September quarter earnings failed to spark after only 52.1% of the stocks under our coverage reported earnings that were in line while 37.0% disappointed. We upgraded the tech sector to OVERWEIGHT. We trimmed our 2014 and 2015 earnings forecasts by 4.5% and 2.4% respectively. With earnings growth poised to recover, we are positive on equities and remain buyers of growth stocks on weakness.
Another forgettable quarter. Earnings for corporate Malaysia for the September quarter were slightly worse than the preceding quarter after 37% of the quarter’s results disappointed while only 52.1% reported earnings in line with expectations. The ratio of disappointing earnings is the highest seen in the past 16 quarters. 73 stocks saw earnings downgrades while only 23 received upgrades and, accordingly, our 2014 and 2015 earnings forecasts are lowered by 4.5% and 2.4% respectively. Of the 24 FBM KLCI component stocks we have explicit coverage on, only 45.8% were in line and 37.5% below. Forecasts for the component stocks were lowered by 4.4% and 1.7% respectively with the biggest estimate reductions coming from the plantations, oil & gas (O&G), and banks sector while media, consumer and shipping saw earnings upgrades Our 2015-2016 earnings growth forecasts for the RHB universe is 8.4% and 9.5% (7.0% and 7.8% for FBM KLCI component stocks) respectively. The earnings downgrades and modest earnings growth means the benchmark index already trades at 16.5x and 15.3x 2015 and 2016 respectively that will continue to cap the near term upside for the market.

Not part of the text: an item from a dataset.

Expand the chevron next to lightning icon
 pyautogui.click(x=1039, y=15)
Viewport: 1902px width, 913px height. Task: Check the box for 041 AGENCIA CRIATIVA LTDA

Tech sector upgraded to OVERWEIGHT. 15 out of 22 sectors contained earnings that were in line while seven (auto, plantations, banks, timber, construction, gaming and basic materials) disappointed, a similar ratio to the preceding June quarter. No sectors exceeded expectations. The tech sector was upgraded to OVERWEIGHT as recent recommendation revisions means that we have five BUYs and three NEUTRALS. The sector is generally expected to benefit from the expected recovery in exports and is a net beneficiary of the stronger USD. Notably, the aviation sector’s results were in line, breaking a cycle of three preceding weak consecutive quarters. The auto sector has the longest (seven quarters) streak of earnings below expectations.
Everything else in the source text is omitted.